Como en todo lo que tenemos alrededor que nos causa sensación o fijación, la vista es nuestro primer factor dominante a la hora de determinar o hablar de un vino.
En la fase visual, se diferencian los vinos por el color, nos permite diferenciar blancos, rosados y tintos. Los colores del vino se encuentran en el hollejo: antocianos de color rojo y flavonas de color amarillo.

Además, influirá lo fluido que sea, si es limpio, brillante o si tiene efervescencia, llamado también, carbónico de un vino.
El vino tiene en los bordes, llamados ribetes, una gama de colores que según va pasando el tiempo en la botella va evolucionando, quitando brillantez. En los jóvenes serán violáceos y granates, y en los crianzas y reservas se irán convirtiendo en colores tejas o ladrillos anaranjados.
Para poder apreciar el color de un vino y los ribetes basta con poner un fondo blanco como una servilleta y una buena luz blanca encima.
Las clases de uvas son también un factor a tener en cuenta debido a que no todas tienen las mismas características de tonos en el color de su hollejo.
En esta prueba bajo la servilleta blanca, veremos también la intensidad de color que tiene el vino.

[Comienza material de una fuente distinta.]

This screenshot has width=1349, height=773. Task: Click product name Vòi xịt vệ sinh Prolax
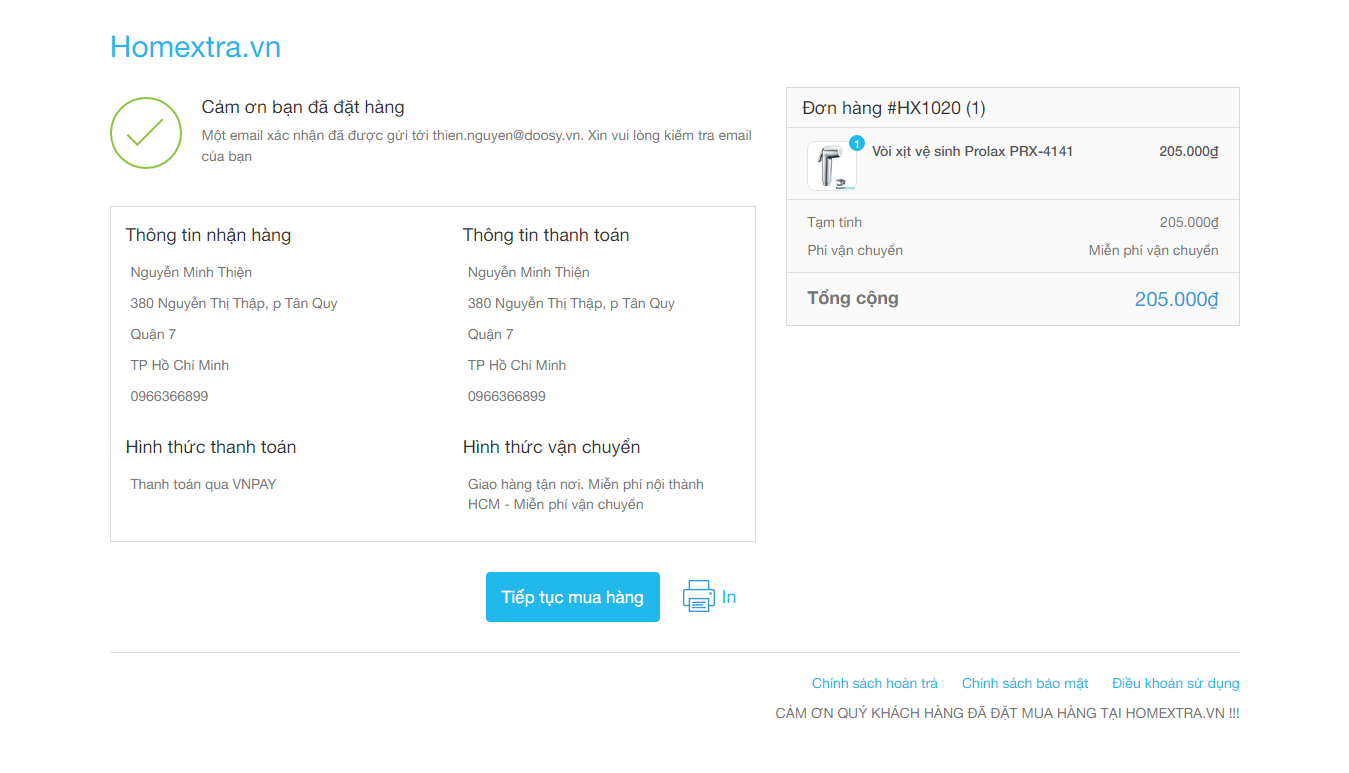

Hablaremos de la capa de color que tiene un vino cuando la transparencia del vino permite ver el fondo blanco con mayor o menor facilidad. Si es de capa baja o poca intensidad de color o ligero, se transparentará la servilleta. Si es de capa media apenas se transparentará. Y si es de capa alta, no se verá dentro de la copa el blanco de la servilleta blanca.